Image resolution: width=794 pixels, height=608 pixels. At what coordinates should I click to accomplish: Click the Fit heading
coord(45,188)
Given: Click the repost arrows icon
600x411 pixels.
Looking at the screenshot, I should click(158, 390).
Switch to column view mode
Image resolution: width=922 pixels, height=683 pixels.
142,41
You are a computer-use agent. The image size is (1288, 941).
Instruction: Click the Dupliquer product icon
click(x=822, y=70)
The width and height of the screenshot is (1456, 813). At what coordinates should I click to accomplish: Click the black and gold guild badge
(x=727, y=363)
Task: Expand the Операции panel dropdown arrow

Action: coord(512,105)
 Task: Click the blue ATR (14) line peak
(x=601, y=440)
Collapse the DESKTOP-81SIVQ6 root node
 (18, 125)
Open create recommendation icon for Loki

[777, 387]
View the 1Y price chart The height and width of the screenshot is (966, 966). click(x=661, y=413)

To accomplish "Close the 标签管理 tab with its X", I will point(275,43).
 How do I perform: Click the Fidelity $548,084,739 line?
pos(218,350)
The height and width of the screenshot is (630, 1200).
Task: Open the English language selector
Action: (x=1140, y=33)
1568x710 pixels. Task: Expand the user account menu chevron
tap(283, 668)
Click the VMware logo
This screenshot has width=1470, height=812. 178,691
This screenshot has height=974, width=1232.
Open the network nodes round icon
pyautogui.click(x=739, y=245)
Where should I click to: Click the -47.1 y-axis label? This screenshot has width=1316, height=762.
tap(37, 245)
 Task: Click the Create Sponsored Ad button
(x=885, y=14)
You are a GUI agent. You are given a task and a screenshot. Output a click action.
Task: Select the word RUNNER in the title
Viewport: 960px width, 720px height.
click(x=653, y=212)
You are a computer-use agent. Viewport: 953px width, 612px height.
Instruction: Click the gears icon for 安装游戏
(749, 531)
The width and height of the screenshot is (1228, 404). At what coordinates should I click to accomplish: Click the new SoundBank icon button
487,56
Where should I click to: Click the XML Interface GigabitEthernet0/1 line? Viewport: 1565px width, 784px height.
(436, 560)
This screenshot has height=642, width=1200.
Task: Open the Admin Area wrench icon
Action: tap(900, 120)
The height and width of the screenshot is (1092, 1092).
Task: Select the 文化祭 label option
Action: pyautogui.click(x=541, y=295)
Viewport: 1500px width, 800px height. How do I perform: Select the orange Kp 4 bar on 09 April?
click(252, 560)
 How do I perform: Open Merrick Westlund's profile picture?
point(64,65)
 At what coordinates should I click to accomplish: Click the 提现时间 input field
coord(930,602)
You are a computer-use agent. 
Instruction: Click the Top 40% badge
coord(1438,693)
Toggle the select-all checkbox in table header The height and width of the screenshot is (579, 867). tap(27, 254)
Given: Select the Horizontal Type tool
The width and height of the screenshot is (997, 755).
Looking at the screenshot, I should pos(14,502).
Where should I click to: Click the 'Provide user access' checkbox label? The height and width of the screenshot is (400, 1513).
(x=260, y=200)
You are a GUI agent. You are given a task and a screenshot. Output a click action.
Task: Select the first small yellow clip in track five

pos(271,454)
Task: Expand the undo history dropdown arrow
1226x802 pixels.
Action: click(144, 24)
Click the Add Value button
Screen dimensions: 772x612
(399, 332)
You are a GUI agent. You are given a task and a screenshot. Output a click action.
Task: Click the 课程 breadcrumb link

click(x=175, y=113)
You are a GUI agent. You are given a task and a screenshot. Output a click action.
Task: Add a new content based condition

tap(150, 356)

◇ ◇ ◇ ◇

> [EXERCISE DESCRIPTION] An exact copy is needed of the closing lines of the entries above, counting from the one that contains "Task: Select the first" and including it and the last.

> [SOLUTION FOR THIS PROBLEM]
Task: Select the first small yellow clip in track five

pos(271,454)
Task: Expand the undo history dropdown arrow
1226x802 pixels.
Action: click(144, 24)
Click the Add Value button
Screen dimensions: 772x612
(399, 332)
You are a GUI agent. You are given a task and a screenshot. Output a click action.
Task: Click the 课程 breadcrumb link

click(x=175, y=113)
You are a GUI agent. You are given a task and a screenshot. Output a click action.
Task: Add a new content based condition

tap(150, 356)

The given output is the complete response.